Recommended Reading
Prologue
February 2009 – The President of China tours countries to the south of the Sahara – Mali, Mauritius, Senegal and Tanzania.
June 2009 – The President of Russia tours countries to the south of the Sahara – Angola, Namibia and Nigeria.
With the exception of the period of the recent financial crisis,1the last two decades have a significant increase in foreign direct investment (FDI). Gradually, more and more investment has been directed to the developing countries in the attempt to diversify portfolios and use finance in the most efficient way. However, not all developing regions of the world succeeded in attracting FDI. Considering its large labour force and territory and abundance in natural resources, Sub-Saharan Africa could perform much better in this aspect. This is now being understood not only by African authorities, but by those who make decisions about investment as well. Two heavy-weights, Russia and China, are paying more attention to the continent nowadays. If for African countries the game for investment is not zero-sum, which, hopefully, means that FDI is not attracted at the expense of another country, there is a good chance to get FDI if there is a will to do so. In this case investors would be able to compete for the tastiest morsels.
What are Russia and China looking for in Africa? What motives may companies from these countries have, countries which have recently shown quite a significant interest in coming (or coming back in Russia’s case) to the continent? In both countries, business is closely connected to the government, so political interests seem to be quite important for business decision-makers. This emphasizes specific trends of investment from these countries.
Russia might be inspired:-
• To use the capital it acquired during the past ten years or so, diversify the risks and at the same time get maximum profit;
• To export high-tech production (military, medical, or dualpurpose). This may not be so difficult to do considering the solid experience of exporting to this region in the past and dealing with those African specialists who were educated in the USSR;
• To get the leadership position in some spheres (for instance, in gas exploitation). There are not so many positions left where Russia can contend for leadership in short- or medium-term perspectives, so Russia would compete for any tiny chance;
• To broaden business (Transnational Corporations);
• To import some natural resources (Manganese, Aluminium, etc.). However, Russia will not be an importer of major natural resources due to the high volume of its own reserves, which it also wishes to export. This should motivate Russia to be interested in assisting African countries to use gas, oil and other natural resources for internal needs (in this context the visit of the Russian president to Angola, Nigeria and Namibia earlier this year is quite telling). If this happens, Russia will have no competitors for export to the European Union, to China and other countries that are increasing their production and therefore require resources. This may mean that Russia is interested in developing infrastructure projects in the region;
• To export knowledge. Even besides the creation of economics of knowledge, African students, who are returning from Russia, may be more willing to use Russian technological resources, as their predecessors did after return from the USSR;
In its turn China is looking for:-
• Export of production (usually cheaply manufactured);
• Acquisition of natural resources and raw materials in order to increase production. This is now one of the key issues for China, since natural resources, and particularly energy resources, are the basis for further development and growth of the republic;• Diversification of the oil and gas supply and securing of agricultural supplies. Following the previous aim, China is committed to finding several sources to ensure a smooth supply of resources;
• Employment for the Chinese labour force (sometimes up to 70% of employees in Chinese-invested projects in Africa are Chinese). Export of labour is one of the essential aims of Chinese authorities in their plans to provide welfare for their citizens;
• Loyalty that would be useful for further global expansion. This forces Chinese leaders to be flexible and prove this to their African partners. They do not require any political actions in exchange for their investment or aid, something that differentiates them from their Western counterparts. This definitely lets them win the sympathy of African politicians.

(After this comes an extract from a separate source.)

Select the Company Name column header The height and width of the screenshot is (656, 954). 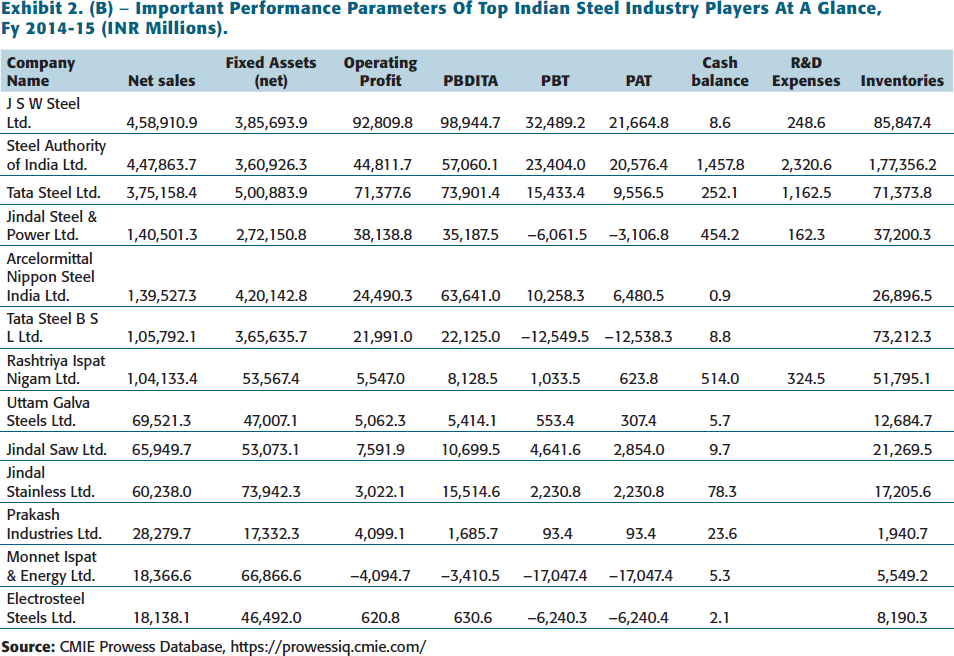pyautogui.click(x=41, y=72)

So, who will win this match: an eagle, having already flown over the continent, and having brought up many of the current influential African politicians in its nest, or a panda, who treads carefully without disturbing others, but who is persistently moving towards its goal?
Epilogue
Jiang Zemin became president of the People’s Republic of China in 1993, followed by Hu Jintao in 2003. During this time the two leaders have paid no less than nine visits to Sub-Saharan Africa in total.Boris Yeltsin became President of the Russian Federation in 1991, followed by Vladimir Putin in 2000 and then by Dmitry Medvedev in 2007. The three of them together have made two visits to Sub-Saharan Africa.
1 According to the latest UNCTAD Press Release (24 June 2009), global FDI inflows and cross-border M&As – the main mode of FDI – significantly declined in the fourth quarter of 2008, and the decrease has continued in 2009 (by 54% and 77% correspondingly during the first quarter of 2009 as compared to the same period of 2008).